If you add photos and videos, PDFs, podcasts, etc, that gives people further reason to visit. Google have never made all their algorithms public, but they often hint at what gets you the best rankings. One key tip they give is to get links from other websites that are popular. This can involve cross-linking (ie Iâ??ll scratch your back if you scratch mine) or simply providing a site that gets people talking and linking to you.
Then there is also the social media strategy which entails updating blogs, comments, links, information, and generating a buzz on social networks like Twitter of Facebook to drive traffic to the site and create interest in the service or product. Or just giving other people the opportunity to comment on your site with social media follow links such as RSS. Tagging your site on Delicious is another road-sign to direct traffic to your site.
It depends how much time the client wants to spend improving their online presence as well. There are several strategies to get attention including Social Media, email campaigns and advertising.
Personally, I find my blog is already becoming a personal resource, a mnemonic journal of strategies, ideas, skills and meanderings that I am happy to share with the online community, just as the online community provides a valuable resource for me. This week I plan to add links to share my favorite design blogs, and also post some examples of successful design jobs I have done in the last months, the techniques I used to create them, and the free online design resources I used in their production.

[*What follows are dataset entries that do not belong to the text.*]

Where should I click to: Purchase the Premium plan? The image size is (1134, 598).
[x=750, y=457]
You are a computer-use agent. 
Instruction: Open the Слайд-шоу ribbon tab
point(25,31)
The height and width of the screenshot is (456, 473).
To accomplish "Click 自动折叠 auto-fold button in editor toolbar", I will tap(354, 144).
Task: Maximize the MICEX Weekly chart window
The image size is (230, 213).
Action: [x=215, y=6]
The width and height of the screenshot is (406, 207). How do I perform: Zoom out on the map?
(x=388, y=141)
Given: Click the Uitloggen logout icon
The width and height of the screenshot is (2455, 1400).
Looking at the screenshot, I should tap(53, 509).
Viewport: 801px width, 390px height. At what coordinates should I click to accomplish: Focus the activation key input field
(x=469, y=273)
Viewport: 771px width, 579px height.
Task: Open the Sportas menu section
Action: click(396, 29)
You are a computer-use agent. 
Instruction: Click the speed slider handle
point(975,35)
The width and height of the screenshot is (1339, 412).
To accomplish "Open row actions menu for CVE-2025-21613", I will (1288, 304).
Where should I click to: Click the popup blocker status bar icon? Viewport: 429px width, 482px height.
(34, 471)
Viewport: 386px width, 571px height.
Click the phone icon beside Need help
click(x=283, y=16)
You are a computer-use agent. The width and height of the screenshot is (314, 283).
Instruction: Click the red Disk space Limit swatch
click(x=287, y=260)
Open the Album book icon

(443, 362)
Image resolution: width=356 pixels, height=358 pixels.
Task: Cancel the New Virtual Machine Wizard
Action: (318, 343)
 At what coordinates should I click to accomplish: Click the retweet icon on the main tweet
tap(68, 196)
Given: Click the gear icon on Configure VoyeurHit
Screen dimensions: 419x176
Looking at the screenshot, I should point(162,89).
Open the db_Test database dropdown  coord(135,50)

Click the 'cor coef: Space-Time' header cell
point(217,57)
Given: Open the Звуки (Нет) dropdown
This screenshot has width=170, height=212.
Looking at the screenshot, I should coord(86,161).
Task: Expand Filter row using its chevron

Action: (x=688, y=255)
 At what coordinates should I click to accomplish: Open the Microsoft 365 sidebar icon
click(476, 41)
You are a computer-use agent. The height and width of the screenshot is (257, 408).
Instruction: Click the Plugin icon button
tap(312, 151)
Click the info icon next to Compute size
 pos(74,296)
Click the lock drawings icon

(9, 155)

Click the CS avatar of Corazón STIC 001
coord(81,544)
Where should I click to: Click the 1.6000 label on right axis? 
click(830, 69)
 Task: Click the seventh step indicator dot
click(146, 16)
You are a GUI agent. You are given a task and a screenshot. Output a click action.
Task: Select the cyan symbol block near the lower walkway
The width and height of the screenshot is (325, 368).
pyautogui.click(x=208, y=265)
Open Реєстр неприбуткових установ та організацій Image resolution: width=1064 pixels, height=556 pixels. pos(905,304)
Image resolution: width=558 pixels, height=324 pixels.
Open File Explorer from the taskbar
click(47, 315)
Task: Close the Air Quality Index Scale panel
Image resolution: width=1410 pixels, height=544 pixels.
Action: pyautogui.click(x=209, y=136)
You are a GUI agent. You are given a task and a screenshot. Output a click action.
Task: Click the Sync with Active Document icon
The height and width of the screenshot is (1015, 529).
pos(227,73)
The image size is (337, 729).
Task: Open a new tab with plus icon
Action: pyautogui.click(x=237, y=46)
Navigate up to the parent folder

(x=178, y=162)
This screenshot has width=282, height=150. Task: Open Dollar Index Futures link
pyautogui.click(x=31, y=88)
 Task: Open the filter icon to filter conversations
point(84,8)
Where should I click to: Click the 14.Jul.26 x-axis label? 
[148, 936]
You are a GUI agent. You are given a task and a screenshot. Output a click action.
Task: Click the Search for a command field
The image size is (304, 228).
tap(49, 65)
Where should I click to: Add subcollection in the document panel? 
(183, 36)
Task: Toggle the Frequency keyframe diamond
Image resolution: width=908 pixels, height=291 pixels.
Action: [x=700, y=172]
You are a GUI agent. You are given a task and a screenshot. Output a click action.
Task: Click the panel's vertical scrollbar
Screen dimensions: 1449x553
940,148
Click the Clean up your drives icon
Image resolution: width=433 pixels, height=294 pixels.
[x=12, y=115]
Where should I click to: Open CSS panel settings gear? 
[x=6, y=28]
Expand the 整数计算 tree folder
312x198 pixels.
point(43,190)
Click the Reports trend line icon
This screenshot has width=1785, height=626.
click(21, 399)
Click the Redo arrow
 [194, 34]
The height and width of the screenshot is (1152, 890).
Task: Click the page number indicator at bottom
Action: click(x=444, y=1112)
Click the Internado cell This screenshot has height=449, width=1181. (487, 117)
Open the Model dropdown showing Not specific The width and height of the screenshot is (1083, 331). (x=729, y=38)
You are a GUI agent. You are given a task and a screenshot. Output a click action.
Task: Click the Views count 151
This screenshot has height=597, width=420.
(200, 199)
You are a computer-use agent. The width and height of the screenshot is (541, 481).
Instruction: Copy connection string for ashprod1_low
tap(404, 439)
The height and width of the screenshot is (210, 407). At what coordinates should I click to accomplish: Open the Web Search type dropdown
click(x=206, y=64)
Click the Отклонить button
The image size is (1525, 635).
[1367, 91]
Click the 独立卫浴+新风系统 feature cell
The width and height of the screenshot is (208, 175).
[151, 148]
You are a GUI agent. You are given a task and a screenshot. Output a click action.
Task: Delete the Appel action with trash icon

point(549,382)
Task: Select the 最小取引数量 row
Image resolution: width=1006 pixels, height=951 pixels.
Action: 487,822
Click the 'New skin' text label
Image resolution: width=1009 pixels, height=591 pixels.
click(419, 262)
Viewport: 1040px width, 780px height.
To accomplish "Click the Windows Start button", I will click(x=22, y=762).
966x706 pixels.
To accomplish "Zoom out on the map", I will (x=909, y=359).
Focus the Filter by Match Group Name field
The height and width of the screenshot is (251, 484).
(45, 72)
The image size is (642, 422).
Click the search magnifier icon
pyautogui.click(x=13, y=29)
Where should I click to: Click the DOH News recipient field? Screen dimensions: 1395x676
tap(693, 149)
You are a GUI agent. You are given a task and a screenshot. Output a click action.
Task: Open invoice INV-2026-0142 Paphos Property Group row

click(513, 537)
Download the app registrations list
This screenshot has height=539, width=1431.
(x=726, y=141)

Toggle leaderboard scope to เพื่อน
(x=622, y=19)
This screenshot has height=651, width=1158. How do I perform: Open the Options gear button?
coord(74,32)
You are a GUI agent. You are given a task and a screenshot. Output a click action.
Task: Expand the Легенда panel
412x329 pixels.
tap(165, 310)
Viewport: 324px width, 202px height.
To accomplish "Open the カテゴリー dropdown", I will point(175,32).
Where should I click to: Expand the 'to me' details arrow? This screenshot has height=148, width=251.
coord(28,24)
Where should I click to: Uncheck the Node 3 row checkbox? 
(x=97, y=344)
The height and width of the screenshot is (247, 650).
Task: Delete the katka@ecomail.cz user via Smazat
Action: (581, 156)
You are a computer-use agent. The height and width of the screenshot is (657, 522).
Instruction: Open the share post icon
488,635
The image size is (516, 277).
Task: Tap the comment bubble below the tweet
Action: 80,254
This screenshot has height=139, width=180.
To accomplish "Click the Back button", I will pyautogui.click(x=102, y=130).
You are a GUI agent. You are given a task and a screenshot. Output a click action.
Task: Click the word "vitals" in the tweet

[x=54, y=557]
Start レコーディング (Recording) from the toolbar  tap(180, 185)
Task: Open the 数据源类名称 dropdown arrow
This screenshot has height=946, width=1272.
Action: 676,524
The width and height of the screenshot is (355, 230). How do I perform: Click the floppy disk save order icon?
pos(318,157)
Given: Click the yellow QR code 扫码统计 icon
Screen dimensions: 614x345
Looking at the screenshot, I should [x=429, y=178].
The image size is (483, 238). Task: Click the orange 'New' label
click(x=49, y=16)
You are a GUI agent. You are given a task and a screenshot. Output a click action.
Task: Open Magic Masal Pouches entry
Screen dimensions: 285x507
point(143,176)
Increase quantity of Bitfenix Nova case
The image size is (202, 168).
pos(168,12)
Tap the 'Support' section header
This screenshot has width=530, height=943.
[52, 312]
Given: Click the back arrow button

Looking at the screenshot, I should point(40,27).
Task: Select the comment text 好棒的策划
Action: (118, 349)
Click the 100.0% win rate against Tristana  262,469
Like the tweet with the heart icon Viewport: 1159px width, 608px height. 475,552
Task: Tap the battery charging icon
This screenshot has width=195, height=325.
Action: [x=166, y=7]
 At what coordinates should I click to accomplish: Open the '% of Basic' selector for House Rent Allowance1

Finally on the topic of Black Hat SEO. I don’t like it. I just consider it a waste of time and resources. I have had to do it for clients in the past because they insisted. The request took the form of creating a second URL which had key words the client thought would attract customers. When people clicked on that site they were redirected to the clients original site. I advised the client that Google had already put strategies in place to punish this type of behavior, but the client was adamant. If they had just spent their time and money writing quality information to help people, they would have gained just as much ranking from Google, if not more, improved the quality of their site and not created confusion about URLs and what site the user is actually visiting. Black Hat is all facade and no substance, just like spam.
Here’s a great infographic from ppcblog on how Google searches work.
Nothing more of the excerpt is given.